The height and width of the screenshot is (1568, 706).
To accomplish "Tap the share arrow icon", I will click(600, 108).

...

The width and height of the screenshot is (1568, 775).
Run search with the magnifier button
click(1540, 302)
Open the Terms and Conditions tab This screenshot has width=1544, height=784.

* * *

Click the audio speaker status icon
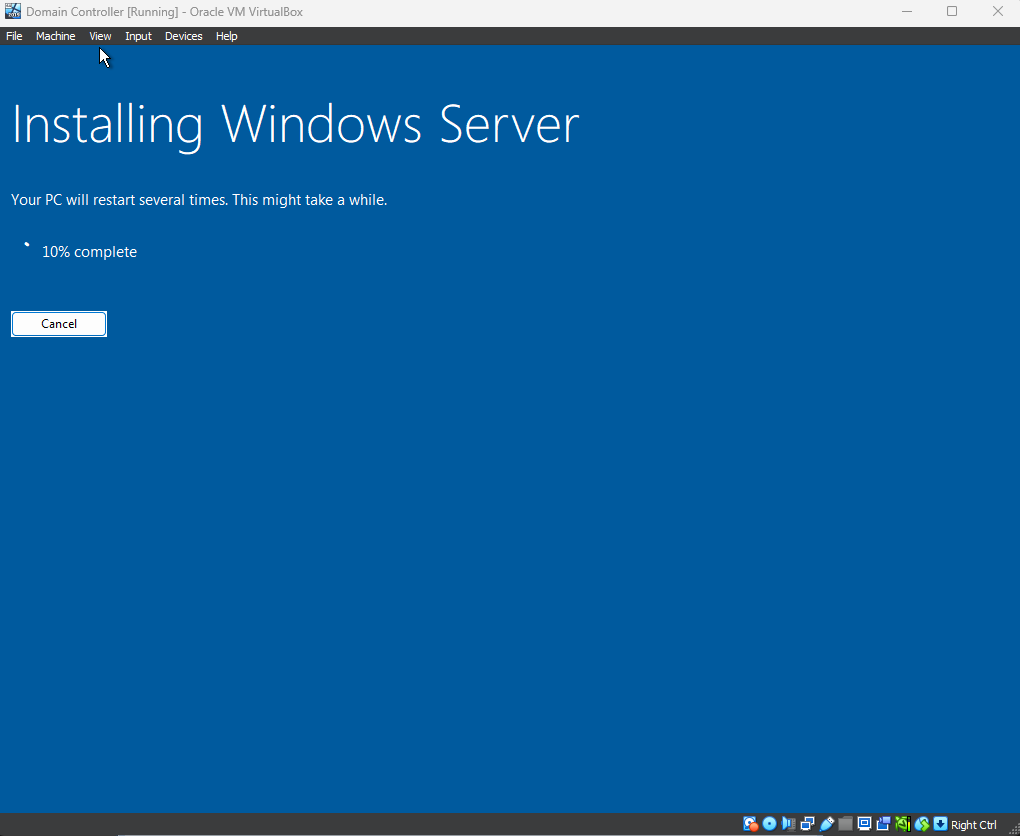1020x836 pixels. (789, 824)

*Problem:*
Can you repeat, word for word, every line above from the one containing "Run search with the magnifier button" down to the one containing "Open the Terms", including both?

*Task result:*
Run search with the magnifier button
click(1540, 302)
Open the Terms and Conditions tab This screenshot has width=1544, height=784.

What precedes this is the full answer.